*YOUR TASK*. Would you find each line in the entries below with the string "profile" and copy it?

*Saved data entries*.
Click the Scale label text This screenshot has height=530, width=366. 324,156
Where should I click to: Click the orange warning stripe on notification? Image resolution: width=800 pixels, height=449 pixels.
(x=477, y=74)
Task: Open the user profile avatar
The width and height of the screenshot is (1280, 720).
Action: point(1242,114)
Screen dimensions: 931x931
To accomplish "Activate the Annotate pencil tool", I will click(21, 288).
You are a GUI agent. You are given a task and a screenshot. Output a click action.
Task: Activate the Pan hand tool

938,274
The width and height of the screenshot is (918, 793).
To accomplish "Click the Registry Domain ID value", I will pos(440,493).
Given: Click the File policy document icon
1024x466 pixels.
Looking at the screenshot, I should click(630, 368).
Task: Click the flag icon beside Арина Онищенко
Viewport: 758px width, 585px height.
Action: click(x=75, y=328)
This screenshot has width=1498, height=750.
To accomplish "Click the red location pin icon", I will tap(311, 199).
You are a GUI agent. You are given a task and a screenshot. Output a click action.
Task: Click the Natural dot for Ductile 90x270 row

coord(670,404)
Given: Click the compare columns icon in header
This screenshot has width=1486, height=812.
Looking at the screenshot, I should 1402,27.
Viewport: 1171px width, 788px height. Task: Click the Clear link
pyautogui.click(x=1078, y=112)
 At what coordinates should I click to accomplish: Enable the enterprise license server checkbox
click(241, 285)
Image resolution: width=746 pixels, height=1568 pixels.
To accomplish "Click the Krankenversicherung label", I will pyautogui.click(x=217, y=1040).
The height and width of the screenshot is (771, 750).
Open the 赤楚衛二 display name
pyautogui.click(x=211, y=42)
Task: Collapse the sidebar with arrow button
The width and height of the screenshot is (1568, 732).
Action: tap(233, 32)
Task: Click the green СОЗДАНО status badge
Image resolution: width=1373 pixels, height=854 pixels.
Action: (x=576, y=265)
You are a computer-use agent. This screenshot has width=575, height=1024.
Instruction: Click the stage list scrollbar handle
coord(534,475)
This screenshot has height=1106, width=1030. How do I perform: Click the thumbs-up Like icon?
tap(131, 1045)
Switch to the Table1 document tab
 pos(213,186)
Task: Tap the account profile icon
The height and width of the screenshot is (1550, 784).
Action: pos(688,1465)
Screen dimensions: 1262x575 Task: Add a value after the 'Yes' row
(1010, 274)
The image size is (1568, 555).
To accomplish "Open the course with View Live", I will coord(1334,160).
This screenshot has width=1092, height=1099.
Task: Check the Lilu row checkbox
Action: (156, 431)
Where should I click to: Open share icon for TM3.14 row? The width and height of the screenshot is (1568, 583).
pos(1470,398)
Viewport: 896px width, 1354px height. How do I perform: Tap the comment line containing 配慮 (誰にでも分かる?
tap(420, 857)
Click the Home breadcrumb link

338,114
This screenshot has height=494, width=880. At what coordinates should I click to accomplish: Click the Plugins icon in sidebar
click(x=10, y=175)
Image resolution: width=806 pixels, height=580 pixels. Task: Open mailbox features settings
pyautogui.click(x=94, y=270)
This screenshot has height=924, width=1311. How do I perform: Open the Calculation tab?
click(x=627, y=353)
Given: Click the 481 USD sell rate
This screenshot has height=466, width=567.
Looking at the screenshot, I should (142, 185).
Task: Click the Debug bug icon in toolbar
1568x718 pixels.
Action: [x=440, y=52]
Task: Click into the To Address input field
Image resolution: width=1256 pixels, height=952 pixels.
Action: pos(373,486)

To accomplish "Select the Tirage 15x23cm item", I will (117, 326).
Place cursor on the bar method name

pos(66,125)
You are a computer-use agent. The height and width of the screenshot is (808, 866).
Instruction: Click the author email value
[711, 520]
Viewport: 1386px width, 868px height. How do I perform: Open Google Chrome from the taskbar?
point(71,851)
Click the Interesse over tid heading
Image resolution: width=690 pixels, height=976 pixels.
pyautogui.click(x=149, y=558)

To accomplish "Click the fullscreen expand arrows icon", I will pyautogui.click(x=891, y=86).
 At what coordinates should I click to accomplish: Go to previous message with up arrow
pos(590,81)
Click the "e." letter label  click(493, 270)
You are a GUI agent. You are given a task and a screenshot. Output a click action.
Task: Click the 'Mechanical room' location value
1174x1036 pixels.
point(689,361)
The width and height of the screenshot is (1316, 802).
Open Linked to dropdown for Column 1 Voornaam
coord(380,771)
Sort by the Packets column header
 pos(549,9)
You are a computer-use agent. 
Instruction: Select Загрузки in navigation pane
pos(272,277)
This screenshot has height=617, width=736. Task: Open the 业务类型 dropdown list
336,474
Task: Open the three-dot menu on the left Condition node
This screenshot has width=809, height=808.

*RESPONSE*.
Task: Open the user profile avatar
Task: Tap the account profile icon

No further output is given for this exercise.